◆ **Task item**:
Produce the records again in full, exactly as shown below.
──────── Extracted data
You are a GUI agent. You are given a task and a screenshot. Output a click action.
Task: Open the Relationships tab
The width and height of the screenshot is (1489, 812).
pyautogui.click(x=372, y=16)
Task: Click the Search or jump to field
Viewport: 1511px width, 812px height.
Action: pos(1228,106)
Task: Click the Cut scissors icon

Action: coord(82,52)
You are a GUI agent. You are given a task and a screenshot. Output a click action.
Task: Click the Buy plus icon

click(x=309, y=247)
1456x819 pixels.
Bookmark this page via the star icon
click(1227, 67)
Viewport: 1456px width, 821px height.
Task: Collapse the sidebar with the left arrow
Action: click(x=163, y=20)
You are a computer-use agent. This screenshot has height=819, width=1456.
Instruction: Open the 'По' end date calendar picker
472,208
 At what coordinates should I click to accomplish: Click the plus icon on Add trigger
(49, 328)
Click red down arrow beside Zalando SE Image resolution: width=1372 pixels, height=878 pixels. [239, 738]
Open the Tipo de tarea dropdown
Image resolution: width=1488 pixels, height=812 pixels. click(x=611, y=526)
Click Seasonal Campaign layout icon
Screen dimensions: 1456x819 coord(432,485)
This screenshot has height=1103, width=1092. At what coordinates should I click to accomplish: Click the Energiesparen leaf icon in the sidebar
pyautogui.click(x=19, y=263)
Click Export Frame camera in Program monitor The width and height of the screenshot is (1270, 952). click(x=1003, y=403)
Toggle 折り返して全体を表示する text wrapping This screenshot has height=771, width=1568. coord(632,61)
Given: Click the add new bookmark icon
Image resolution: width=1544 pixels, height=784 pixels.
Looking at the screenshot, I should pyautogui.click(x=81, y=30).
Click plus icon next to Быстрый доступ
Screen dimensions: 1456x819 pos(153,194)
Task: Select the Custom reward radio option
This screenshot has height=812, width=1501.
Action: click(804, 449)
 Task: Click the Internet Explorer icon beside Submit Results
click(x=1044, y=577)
────────────────
◆ **Task output**:
You are a GUI agent. You are given a task and a screenshot. Output a click action.
Task: Open the Relationships tab
The width and height of the screenshot is (1489, 812).
pyautogui.click(x=372, y=16)
Task: Click the Search or jump to field
Viewport: 1511px width, 812px height.
Action: pos(1228,106)
Task: Click the Cut scissors icon

Action: coord(82,52)
You are a GUI agent. You are given a task and a screenshot. Output a click action.
Task: Click the Buy plus icon

click(x=309, y=247)
1456x819 pixels.
Bookmark this page via the star icon
click(1227, 67)
Viewport: 1456px width, 821px height.
Task: Collapse the sidebar with the left arrow
Action: click(x=163, y=20)
You are a computer-use agent. This screenshot has height=819, width=1456.
Instruction: Open the 'По' end date calendar picker
472,208
 At what coordinates should I click to accomplish: Click the plus icon on Add trigger
(49, 328)
Click red down arrow beside Zalando SE Image resolution: width=1372 pixels, height=878 pixels. [239, 738]
Open the Tipo de tarea dropdown
Image resolution: width=1488 pixels, height=812 pixels. click(x=611, y=526)
Click Seasonal Campaign layout icon
Screen dimensions: 1456x819 coord(432,485)
This screenshot has height=1103, width=1092. At what coordinates should I click to accomplish: Click the Energiesparen leaf icon in the sidebar
pyautogui.click(x=19, y=263)
Click Export Frame camera in Program monitor The width and height of the screenshot is (1270, 952). click(x=1003, y=403)
Toggle 折り返して全体を表示する text wrapping This screenshot has height=771, width=1568. coord(632,61)
Given: Click the add new bookmark icon
Image resolution: width=1544 pixels, height=784 pixels.
Looking at the screenshot, I should pyautogui.click(x=81, y=30).
Click plus icon next to Быстрый доступ
Screen dimensions: 1456x819 pos(153,194)
Task: Select the Custom reward radio option
This screenshot has height=812, width=1501.
Action: click(804, 449)
 Task: Click the Internet Explorer icon beside Submit Results
click(x=1044, y=577)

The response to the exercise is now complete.